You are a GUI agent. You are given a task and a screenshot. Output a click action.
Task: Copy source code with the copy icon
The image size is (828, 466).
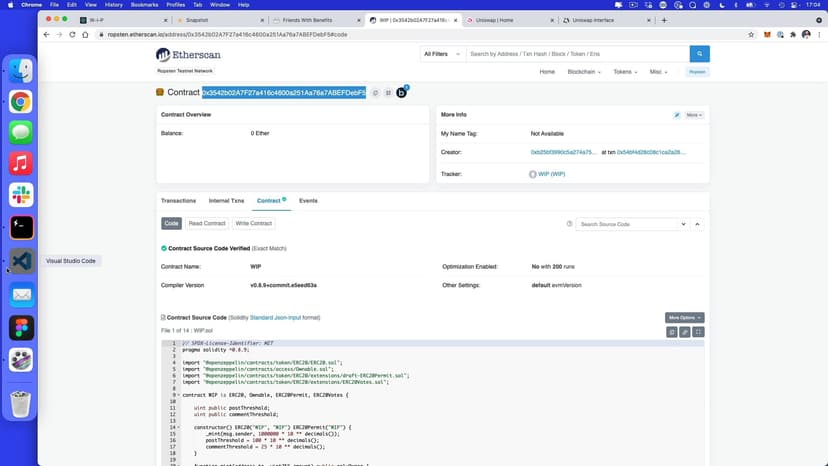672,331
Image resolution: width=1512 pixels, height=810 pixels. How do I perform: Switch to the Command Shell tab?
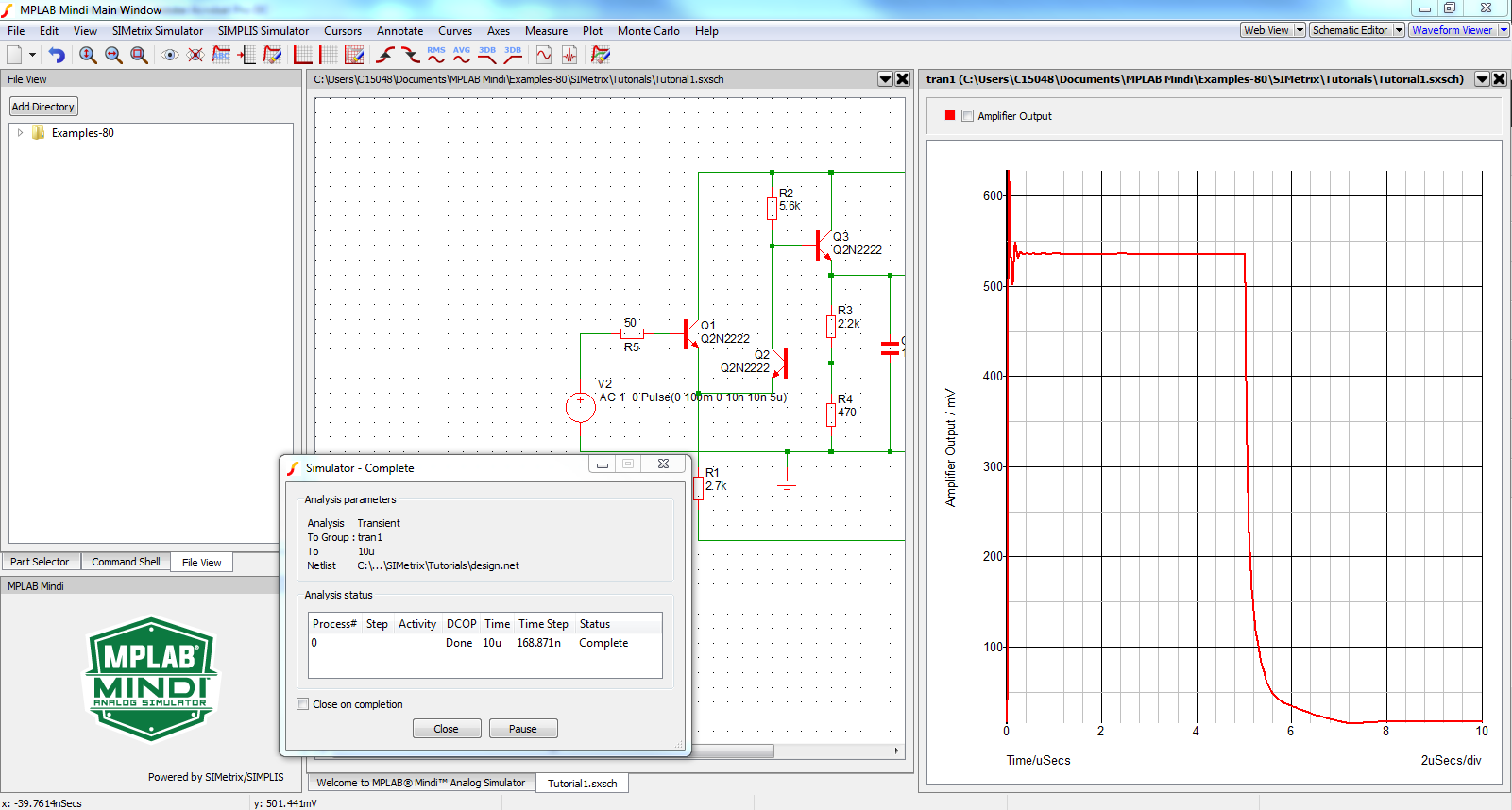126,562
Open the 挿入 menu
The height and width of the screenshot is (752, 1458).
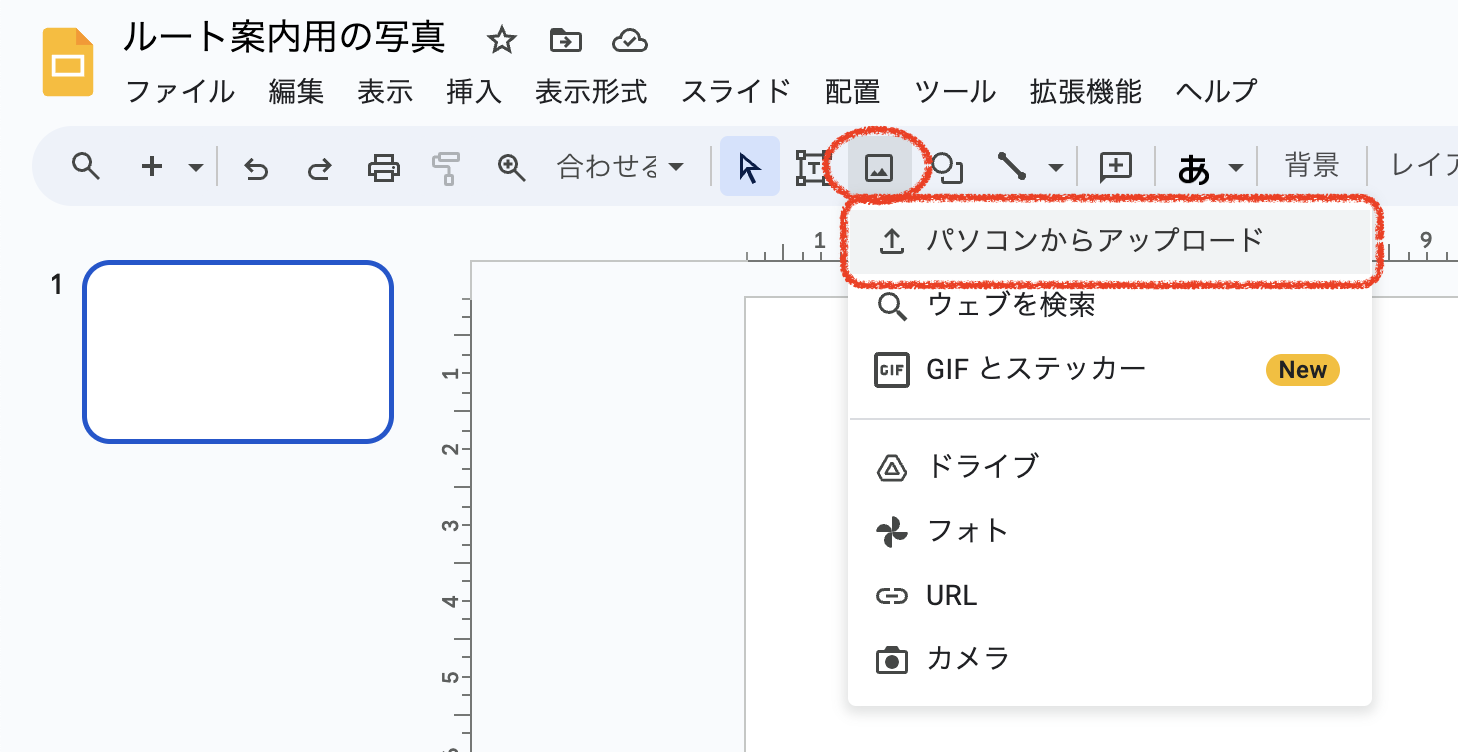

#### [PROBLEM TO WORK ON]
Only lines holding the word "screenshot" are wanted, so copy each of them from the records above.

#### [YOUR RESPONSE]
You are a GUI agent. You are given a task and a screenshot. Output a click action.
The height and width of the screenshot is (752, 1458).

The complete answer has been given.